▸ EXERCISE TASKS
1. Print the passage of the Pocket Pruner instructions from "3. When a node" up to and including "will stop syncing.", keeping every character unchanged.
2. In one to three sentences, explain why the Pocket Pruner instructions say a node being pruned needs extra disk space.

▸ DOCUMENT EXCERPT
--*--

Building Pocket Pruner requires Go version 1.20+.

Once you have installed Go, clone this repo and build Pocket Pruner by the following commands.

git clone https://github.com/msmania/pocket-pruner.git
cd pocket-pruner
go build -o pruner .

How to prune data

Data of Pocket Network consists of the following goleveldb database directories. Pocket Pruner processes each database independently. It does not touch other files or directories such as pocket_evidence.db or cs.wal.

  • dataDir/application.db
  • dataDir/blockstore.db
  • dataDir/state.db
  • dataDir/txindexer.db

To start pruning, you stop the pocket-core process and execute the following command.

pruner <pruneBeforeBlock> <dataDir> <databases>

Where
  pruneBeforeBlock:
    specifies the oldest height to keep in the data directory.

  dataDir:
    specifies the path to the data directory.
    By default it's ~/.pocket/dat unless overriden with the `--datadir` option.

  databases:
    specifies the names of databases to prune as a comma-separated list.  The
    supported names are `application`, `blockstore`, `state`, and `txindexer`.

For example, the following command erases all data before block 80000. Please note that with this command, data at block 79999 and older is erased, and data at block 80000 and newer is kept. See the "Example commands" for the actual pruning scenario.

pruner 80000 ~/.pocket/data application,blockstore,txindexer,state

⚠️ Pruning full data could take 2-3 hours, or more time depending on the parameters to pass, to finish. Once finished, the following new directories are created side by side with the original directories. Pocket Pruner does not modify the original directories, which means that a node to be pruned needs to have extra space to keep both the original data and pruned data at the same time. ⚠️

  • dataDir/application-new.db
  • dataDir/blockstore-new.db
  • dataDir/state-new.db
  • dataDir/txindexer-new.db

Then the following commands replace the data directories with the pruned ones.

rm -rf dataDir/application.db
mv dataDir/application-new.db dataDir/application.db

rm -rf dataDir/blockstore.db
mv dataDir/blockstore-new.db dataDir/blockstore.db

rm -rf dataDir/state.db
mv dataDir/state-new.db dataDir/state.db

rm -rf dataDir/txindexer.db
mv dataDir/txindexer-new.db dataDir/txindexer.db

After switching directories, you can start the pocket-core process in a normal way.

Pruning rules

  1. This is an offline tool. The pocket-core process MUST be stopped while pruning.

  2. DO NOT run pruned data on a node that is pointed as an external gateway of Pocket Network (Chain ID 0001) in chains.json because any Pocket gateway may receive relays to query for any block at any time.

  3. When a node processes and validates a proof transaction, it needs to access information at the session height of the proof's corresponding claim. This means all nodes, even if not staked, need to have their application.db have blocks at all valid (i.e. active) session heights. Otherwise the node will stop syncing.

    We RECOMMEND keeping at least pos/BlocksPerSession * pocketcore/ClaimExpiration blocks in application.db, which is currently 96 blocks in Pocket MainNet.

--*--

▸ SUPPLIED MATERIAL
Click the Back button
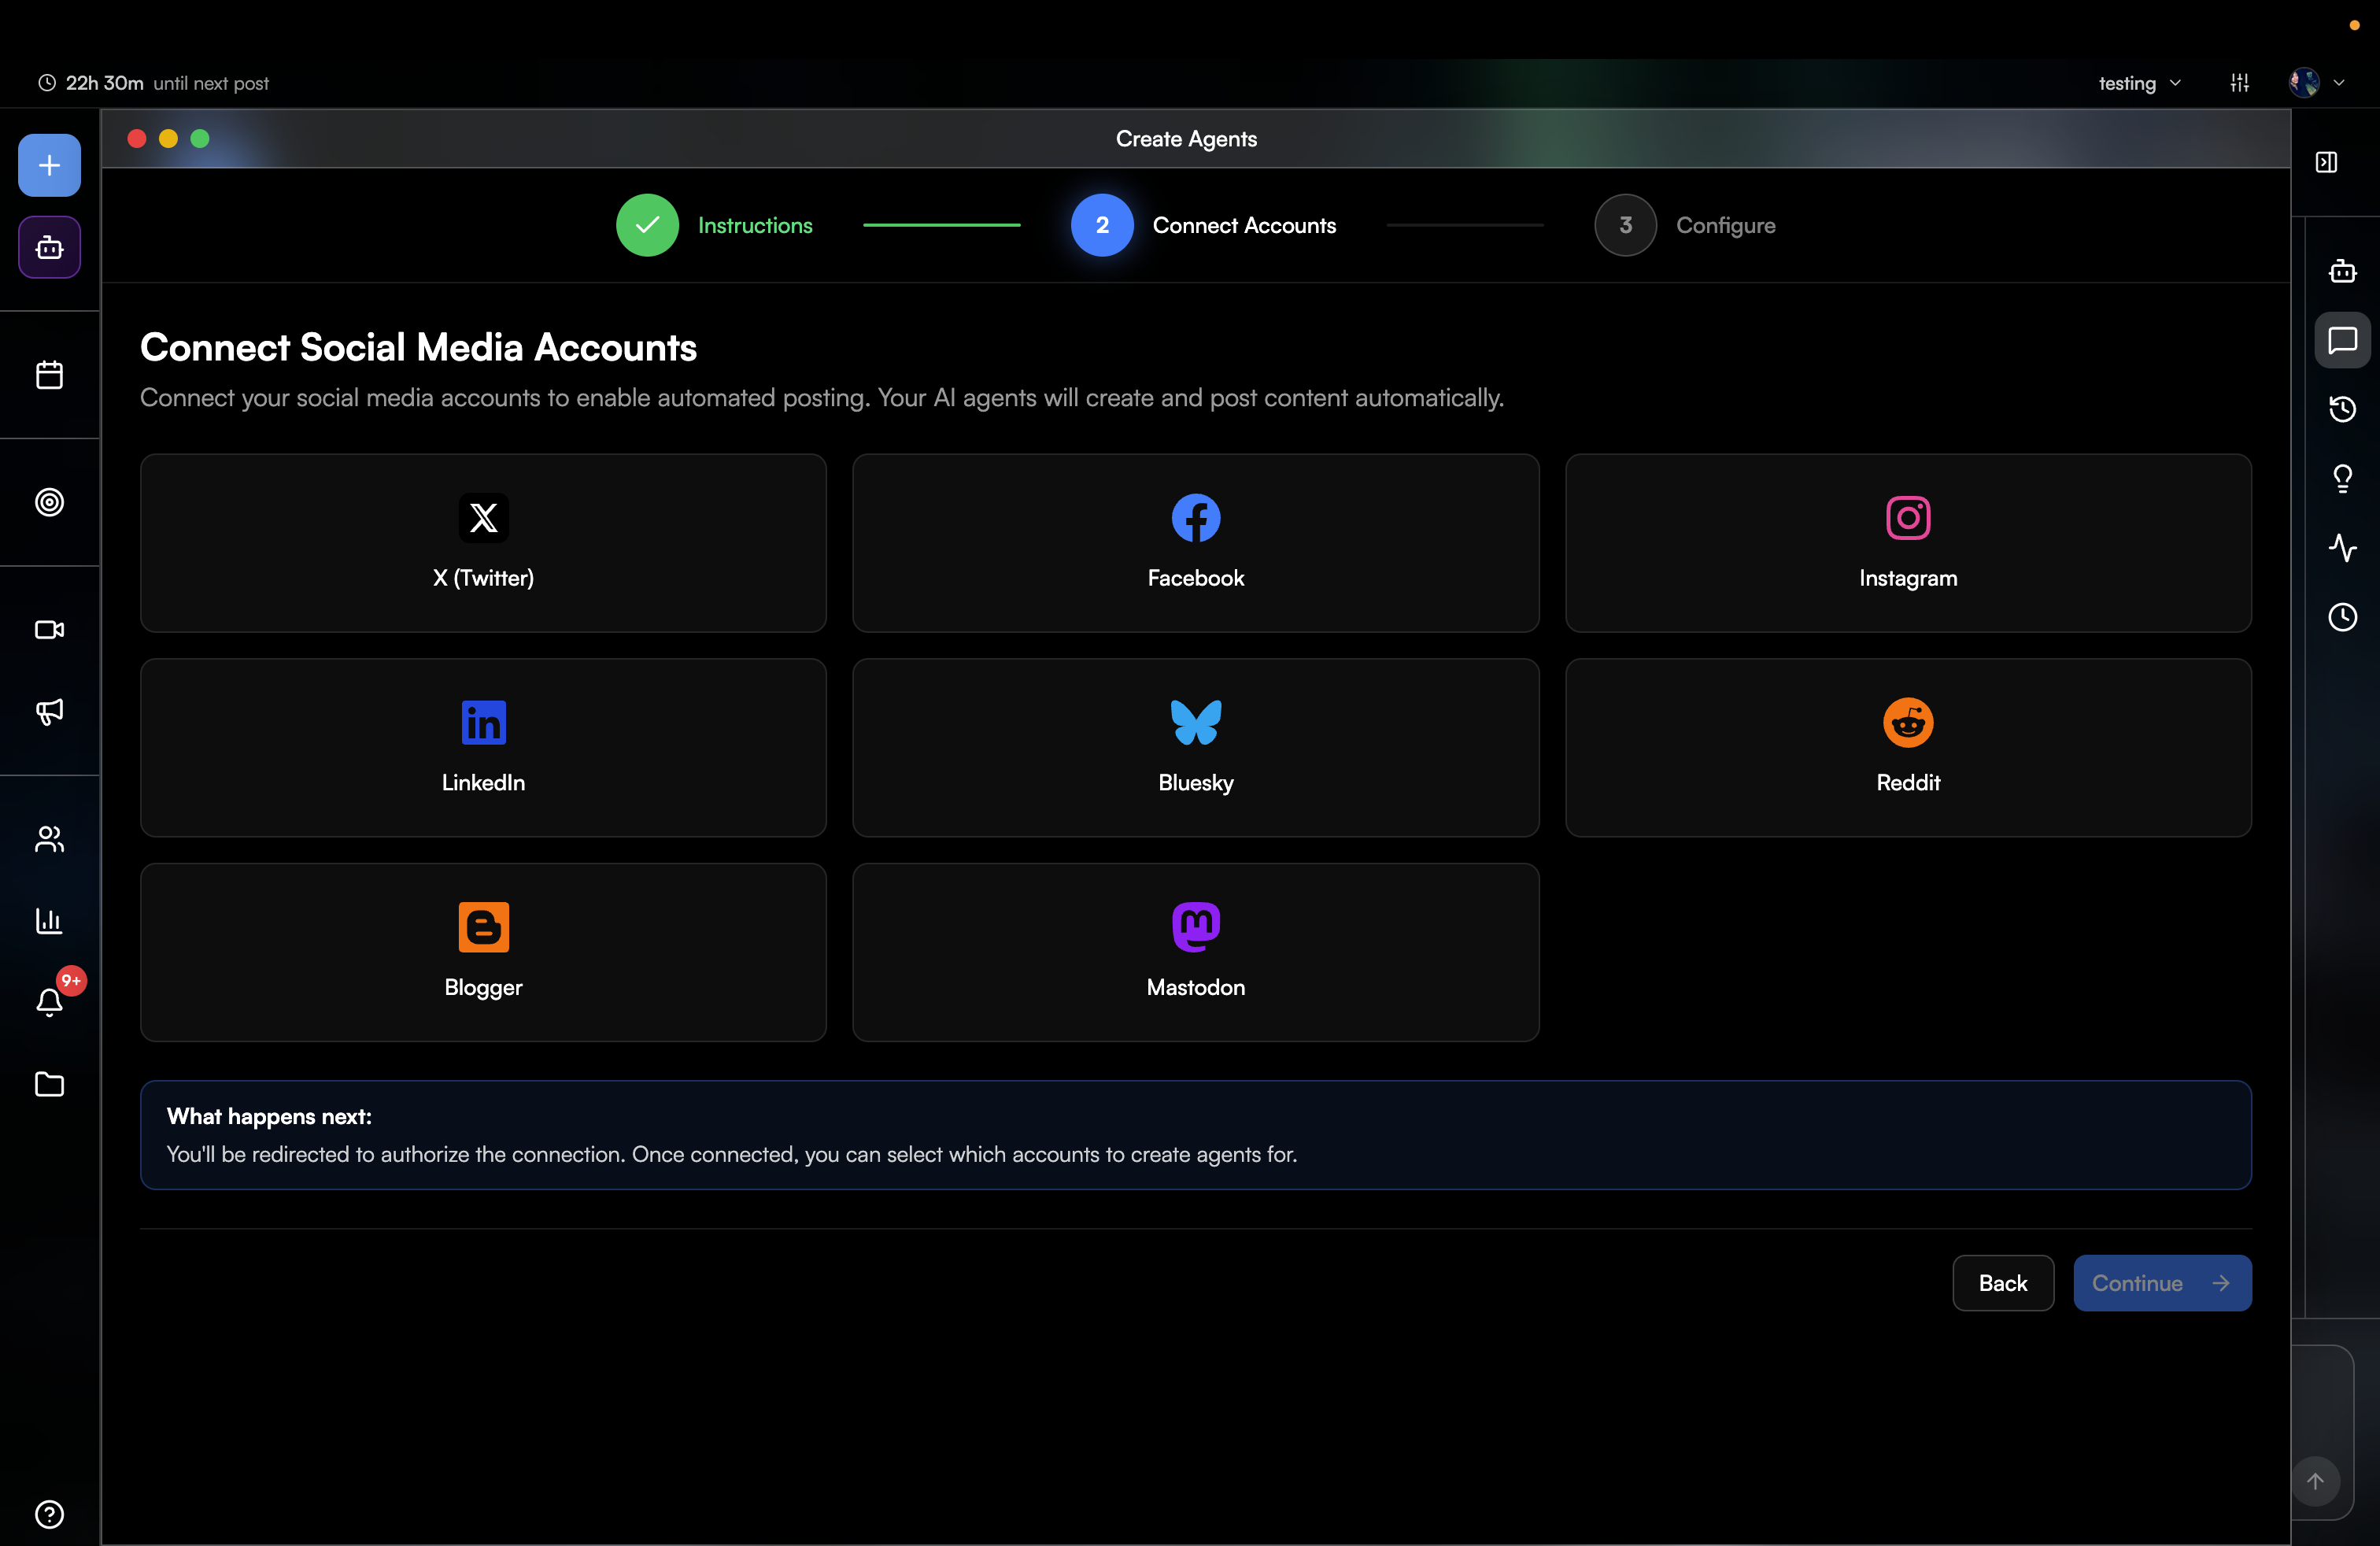This screenshot has height=1546, width=2380. point(2002,1282)
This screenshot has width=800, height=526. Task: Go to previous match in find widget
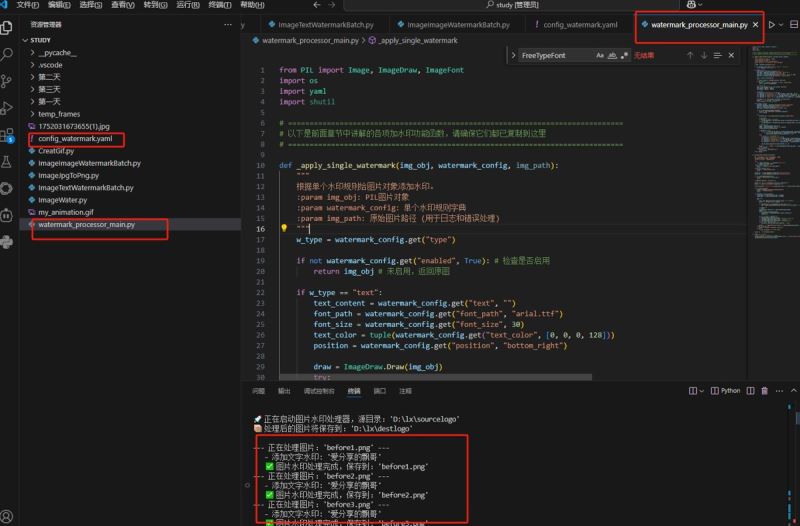tap(690, 56)
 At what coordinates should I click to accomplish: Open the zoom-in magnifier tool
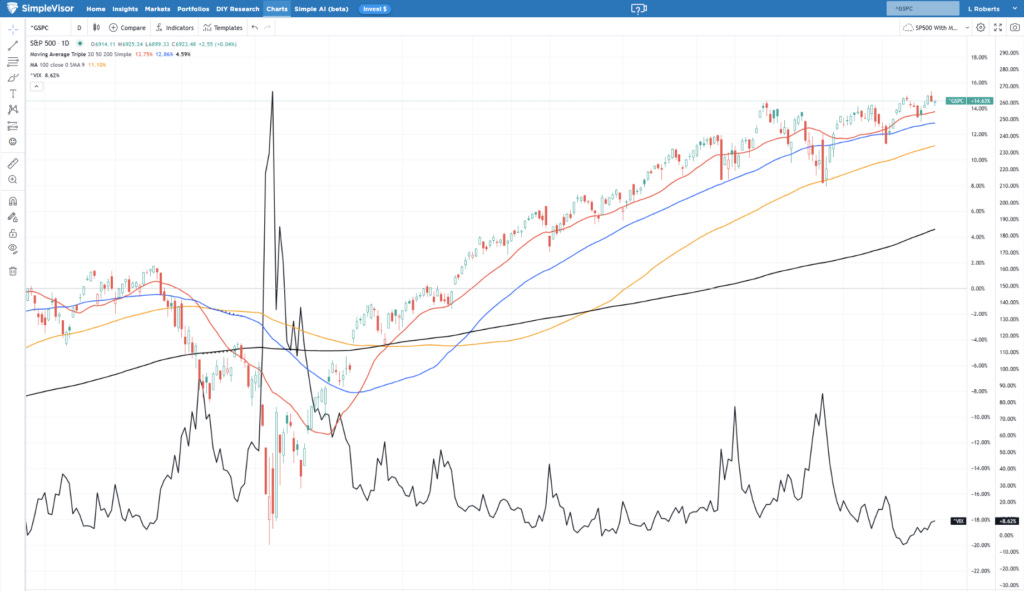point(12,179)
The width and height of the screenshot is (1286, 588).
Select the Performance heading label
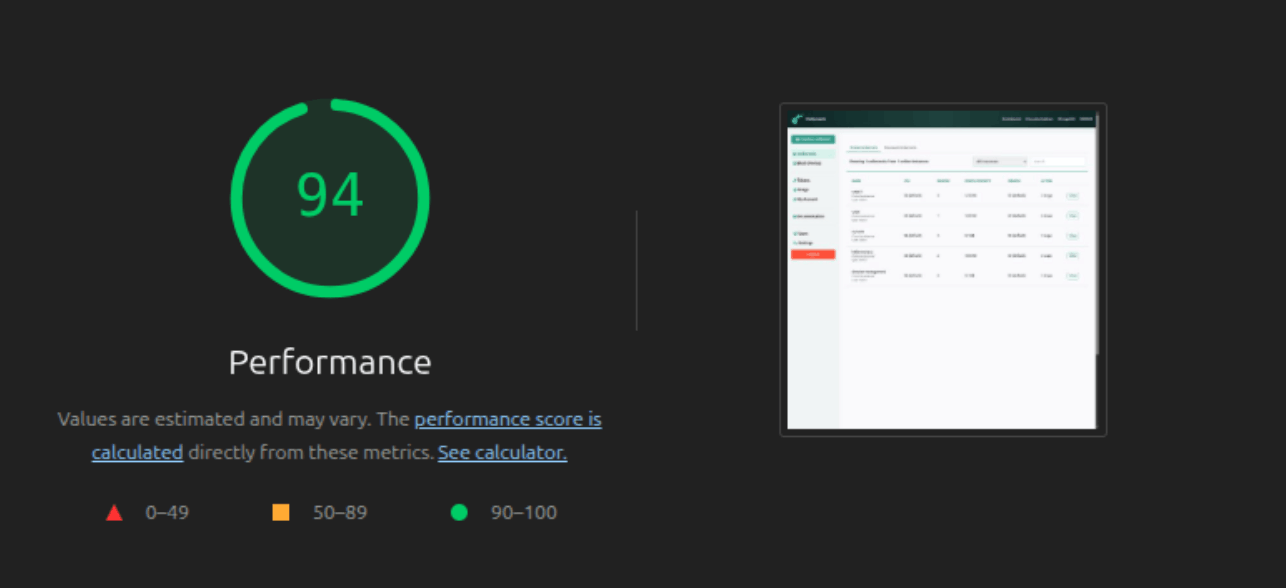(x=330, y=362)
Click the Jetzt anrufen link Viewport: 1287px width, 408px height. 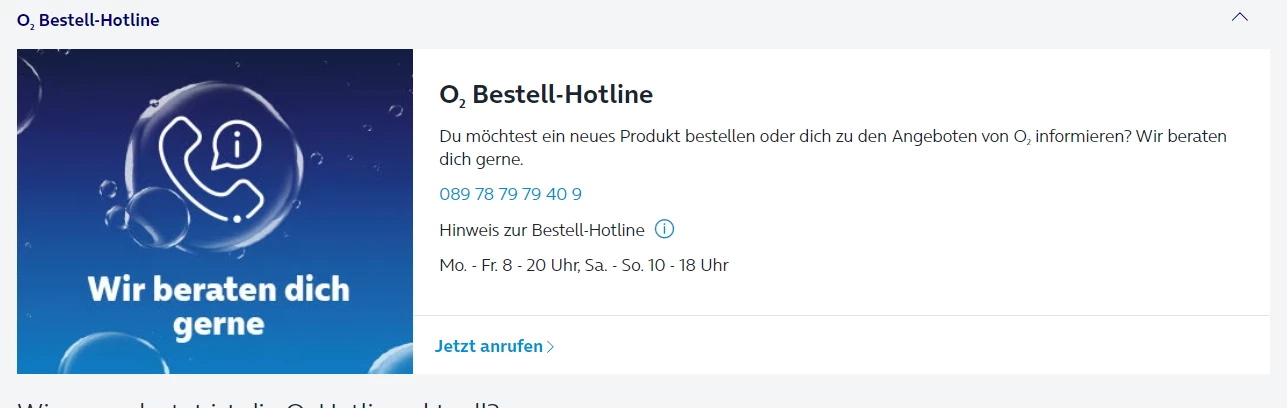(489, 347)
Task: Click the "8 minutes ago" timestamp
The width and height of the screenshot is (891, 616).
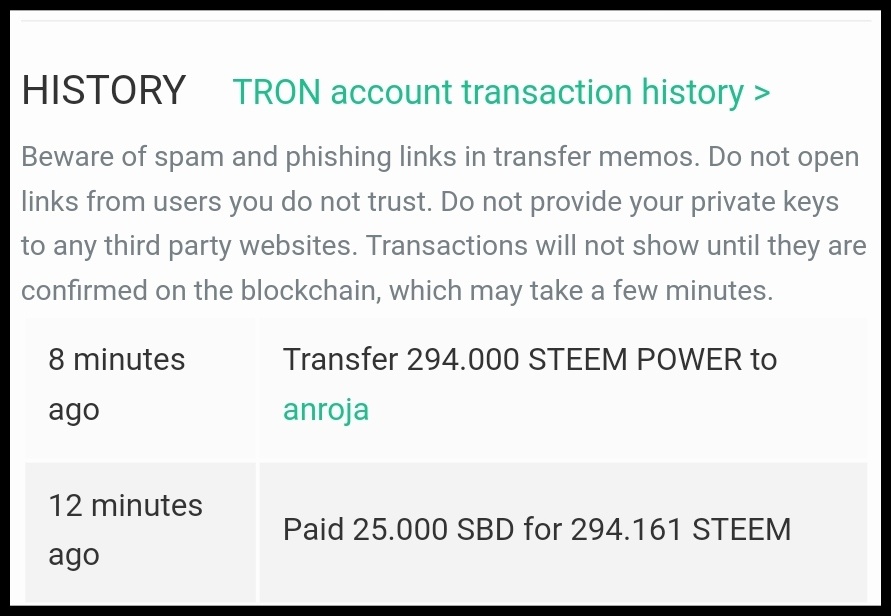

--*--

▸ RESPONSES PER TASK
1.
3. When a node processes and validates a proof transaction, it needs to access information at the session height of the proof's corresponding claim. This means all nodes, even if not staked, need to have their application.db have blocks at all valid (i.e. active) session heights. Otherwise the node will stop syncing.

2. Pocket Pruner does not modify the original database directories. Instead, it creates new pruned directories, such as application-new.db, alongside them. The node therefore has to hold both the original data and the pruned data at the same time.